I wrote an article long ago. Article (Use C # to intercept a specified string of both Chinese and English characters), but the performance is not tested. Some people say that the performance of the method I wrote is incorrect. Later I thought, it may be necessary for BT to input a string of tens of thousands of K or even several Mb, which will affect the speed of regular match. For example, it is very likely to be used in the article system, today is a little time. I just improved it, Code As follows:
Public Static String Getstr ( String S, Int L, String Endstr)
{
String Temp = S. substring ( 0 , (S. Length < L) ? S. Length: l );
If (RegEx. Replace (temp, " [\ U4e00-\ u9fa5] " , " Zz " , Regexoptions. ignorecase). Length <= L)
{
ReturnTemp;
}
For ( Int I = Temp. length; I > = 0 ; I -- )
{
Temp = Temp. substring ( 0 , I );
If (RegEx. Replace (temp, " [\ U4e00-\ u9fa5] " , " Zz " , Regexoptions. ignorecase). Length <= L - Endstr. length)
{
ReturnTemp+Endstr;
}
}
Return Endstr;
}
The modified method adds a parameter"StringEndstr", Refers to when the string"StringS"Exceeds the specified length"IntL"For example, do you want to add the ellipsis "..." or other characters to the end.
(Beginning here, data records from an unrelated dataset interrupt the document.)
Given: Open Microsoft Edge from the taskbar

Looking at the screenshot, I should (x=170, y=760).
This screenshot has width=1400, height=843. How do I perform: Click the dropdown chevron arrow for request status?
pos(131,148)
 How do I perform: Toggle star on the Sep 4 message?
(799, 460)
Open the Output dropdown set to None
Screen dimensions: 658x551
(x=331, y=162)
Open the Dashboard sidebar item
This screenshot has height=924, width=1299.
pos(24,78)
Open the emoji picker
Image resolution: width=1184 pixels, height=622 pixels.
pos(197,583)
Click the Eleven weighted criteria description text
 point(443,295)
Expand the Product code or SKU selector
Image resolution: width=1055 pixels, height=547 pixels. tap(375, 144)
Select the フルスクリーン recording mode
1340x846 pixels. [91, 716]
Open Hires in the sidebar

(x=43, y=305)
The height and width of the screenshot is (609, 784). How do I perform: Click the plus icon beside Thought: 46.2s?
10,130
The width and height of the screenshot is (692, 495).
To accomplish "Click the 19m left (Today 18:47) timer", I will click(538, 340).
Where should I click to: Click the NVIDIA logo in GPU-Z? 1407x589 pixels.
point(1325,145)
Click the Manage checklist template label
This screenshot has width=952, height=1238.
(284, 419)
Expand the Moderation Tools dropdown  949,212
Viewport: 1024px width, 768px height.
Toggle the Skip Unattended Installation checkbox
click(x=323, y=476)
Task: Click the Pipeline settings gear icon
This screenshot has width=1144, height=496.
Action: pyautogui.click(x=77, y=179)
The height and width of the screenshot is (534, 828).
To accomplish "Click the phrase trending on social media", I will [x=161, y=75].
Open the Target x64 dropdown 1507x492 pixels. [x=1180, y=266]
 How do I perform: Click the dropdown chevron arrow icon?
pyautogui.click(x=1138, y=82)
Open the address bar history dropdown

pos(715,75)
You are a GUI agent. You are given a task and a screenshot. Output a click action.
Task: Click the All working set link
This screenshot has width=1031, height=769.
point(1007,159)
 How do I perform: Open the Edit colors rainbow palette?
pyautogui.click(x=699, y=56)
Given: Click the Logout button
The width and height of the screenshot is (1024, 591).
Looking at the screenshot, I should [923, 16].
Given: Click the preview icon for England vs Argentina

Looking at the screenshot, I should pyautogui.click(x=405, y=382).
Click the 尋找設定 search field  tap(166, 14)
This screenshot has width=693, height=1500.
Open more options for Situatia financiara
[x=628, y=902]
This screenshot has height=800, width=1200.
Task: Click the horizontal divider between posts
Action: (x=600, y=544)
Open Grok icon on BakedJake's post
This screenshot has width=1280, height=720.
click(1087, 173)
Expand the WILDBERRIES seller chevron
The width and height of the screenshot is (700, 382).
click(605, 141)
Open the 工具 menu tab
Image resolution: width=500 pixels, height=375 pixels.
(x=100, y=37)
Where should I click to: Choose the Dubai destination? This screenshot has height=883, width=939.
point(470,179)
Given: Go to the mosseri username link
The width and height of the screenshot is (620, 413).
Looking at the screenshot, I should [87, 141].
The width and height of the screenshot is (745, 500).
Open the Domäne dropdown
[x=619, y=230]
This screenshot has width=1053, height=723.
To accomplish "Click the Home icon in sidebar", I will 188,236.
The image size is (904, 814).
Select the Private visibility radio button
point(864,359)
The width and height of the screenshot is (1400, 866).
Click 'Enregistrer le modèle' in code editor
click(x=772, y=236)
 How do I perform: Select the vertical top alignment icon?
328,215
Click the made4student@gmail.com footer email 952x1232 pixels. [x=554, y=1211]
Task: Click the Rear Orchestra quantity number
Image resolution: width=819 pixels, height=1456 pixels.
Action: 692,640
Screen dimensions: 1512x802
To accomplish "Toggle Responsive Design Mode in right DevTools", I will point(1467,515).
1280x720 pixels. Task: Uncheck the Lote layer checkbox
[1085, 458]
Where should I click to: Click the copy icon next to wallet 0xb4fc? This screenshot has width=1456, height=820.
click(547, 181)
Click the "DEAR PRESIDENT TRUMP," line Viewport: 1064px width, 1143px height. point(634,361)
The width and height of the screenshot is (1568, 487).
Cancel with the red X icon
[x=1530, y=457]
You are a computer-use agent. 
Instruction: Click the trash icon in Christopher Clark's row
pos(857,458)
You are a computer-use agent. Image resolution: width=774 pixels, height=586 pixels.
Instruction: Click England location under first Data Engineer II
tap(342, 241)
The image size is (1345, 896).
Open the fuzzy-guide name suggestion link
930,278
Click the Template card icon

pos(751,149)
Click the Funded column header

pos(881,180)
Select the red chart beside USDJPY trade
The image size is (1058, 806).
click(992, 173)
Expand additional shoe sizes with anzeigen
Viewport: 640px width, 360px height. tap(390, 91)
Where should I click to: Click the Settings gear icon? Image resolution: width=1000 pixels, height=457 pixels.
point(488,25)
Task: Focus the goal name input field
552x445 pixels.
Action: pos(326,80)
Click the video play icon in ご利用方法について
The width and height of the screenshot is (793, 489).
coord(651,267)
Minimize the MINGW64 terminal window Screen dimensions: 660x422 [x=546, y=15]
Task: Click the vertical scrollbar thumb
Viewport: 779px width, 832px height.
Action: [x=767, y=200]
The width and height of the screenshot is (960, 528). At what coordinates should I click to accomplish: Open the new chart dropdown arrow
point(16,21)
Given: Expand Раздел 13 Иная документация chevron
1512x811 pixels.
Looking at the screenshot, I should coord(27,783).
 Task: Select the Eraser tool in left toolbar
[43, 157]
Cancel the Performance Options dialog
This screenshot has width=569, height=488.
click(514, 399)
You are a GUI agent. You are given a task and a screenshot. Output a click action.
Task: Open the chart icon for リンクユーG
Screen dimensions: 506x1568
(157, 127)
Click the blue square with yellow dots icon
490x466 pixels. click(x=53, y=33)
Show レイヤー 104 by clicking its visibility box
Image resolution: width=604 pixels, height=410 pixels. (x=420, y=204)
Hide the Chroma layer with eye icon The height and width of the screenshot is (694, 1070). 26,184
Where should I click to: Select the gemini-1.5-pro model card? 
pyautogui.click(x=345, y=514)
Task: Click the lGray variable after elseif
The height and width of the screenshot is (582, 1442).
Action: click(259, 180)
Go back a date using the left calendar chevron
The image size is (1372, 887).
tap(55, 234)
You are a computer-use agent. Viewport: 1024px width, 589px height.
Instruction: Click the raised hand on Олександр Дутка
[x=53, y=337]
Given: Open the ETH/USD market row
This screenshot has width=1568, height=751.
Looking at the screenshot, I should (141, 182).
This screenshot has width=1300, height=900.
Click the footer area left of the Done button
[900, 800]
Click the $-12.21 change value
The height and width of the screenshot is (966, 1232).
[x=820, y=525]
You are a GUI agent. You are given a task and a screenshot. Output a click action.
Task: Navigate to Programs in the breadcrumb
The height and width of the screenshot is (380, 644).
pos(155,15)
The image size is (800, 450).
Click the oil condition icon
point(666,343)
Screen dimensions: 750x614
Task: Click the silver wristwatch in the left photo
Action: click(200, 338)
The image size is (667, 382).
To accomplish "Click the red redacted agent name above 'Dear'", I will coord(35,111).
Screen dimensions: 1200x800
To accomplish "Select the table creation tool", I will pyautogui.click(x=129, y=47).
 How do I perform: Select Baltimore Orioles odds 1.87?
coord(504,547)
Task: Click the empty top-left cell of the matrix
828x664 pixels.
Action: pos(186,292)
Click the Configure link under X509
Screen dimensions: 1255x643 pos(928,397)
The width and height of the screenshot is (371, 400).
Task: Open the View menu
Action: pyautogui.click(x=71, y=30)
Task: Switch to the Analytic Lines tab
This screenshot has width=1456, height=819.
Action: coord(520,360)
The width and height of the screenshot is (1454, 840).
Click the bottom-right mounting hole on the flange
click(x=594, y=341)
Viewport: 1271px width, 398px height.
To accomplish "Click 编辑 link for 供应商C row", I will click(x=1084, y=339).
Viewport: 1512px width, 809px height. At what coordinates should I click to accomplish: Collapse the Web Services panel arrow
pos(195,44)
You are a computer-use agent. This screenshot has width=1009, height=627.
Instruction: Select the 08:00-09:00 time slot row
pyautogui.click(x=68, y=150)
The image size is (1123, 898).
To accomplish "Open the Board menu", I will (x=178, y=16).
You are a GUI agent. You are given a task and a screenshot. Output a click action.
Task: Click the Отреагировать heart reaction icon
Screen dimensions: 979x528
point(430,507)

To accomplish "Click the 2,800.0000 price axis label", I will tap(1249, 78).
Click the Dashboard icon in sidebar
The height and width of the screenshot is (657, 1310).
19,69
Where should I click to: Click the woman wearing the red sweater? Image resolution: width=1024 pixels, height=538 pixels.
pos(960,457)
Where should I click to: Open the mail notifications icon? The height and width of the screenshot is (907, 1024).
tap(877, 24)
In addition, after a ellipsis is added, the ellipsis length is included in the result length.
Usage example:
Getstr ("China 1 China Medium 1111 China", 23 ,"")
// Output: China 1 China Medium 1111 China
Getstr ("China 1 China Medium 1111 China", 23 ,"...")
// Output: China 1. China (China) 1111...
Getstr ("China 1 China Middle 1111 China", 23 ,"")
// Output: China 1 China Medium 1111 China
Getstr ("China 1 China Medium 1111 China", 23 ,"...")
// Output: China 1. China (China) 1111...
----------------------------------------------------------------------
Supplement: "Kpz" replied that the above method would intercept distortion, and I could not perform exhaustive testing, so I used another method, in order to consider the performance results, the logic was a bit dizzy and tested multiple times. The Code is as follows:
Public Static String Getstr2 ( String S, Int L, String Endstr)
{
String Temp = S. substring ( 0 , (S. Length < L + 1 ) ? S. Length: l + 1 );
Byte [] Encodedbytes = System. Text. asciiencoding. ASCII. getbytes (temp );
String Outputstr = "" ;
Int Count = 0 ;
For ( Int I = 0 ; I < Temp. length; I ++ )
{
If (( Int ) Encodedbytes [I] = 63 )
Count + = 2 ;
Else
Count + = 1 ;
If (Count <= L - Endstr. length)
Outputstr + = Temp. substring (I, 1 );
Else If (Count > L)
Break ;
}
If (Count <= L)
{
Outputstr=Temp;
Endstr="";
}
Outputstr + = Endstr;
Return Outputstr;
}
The usage and parameter meanings are the same as before. Note that the ellipsis also occupies the position and the length is calculated.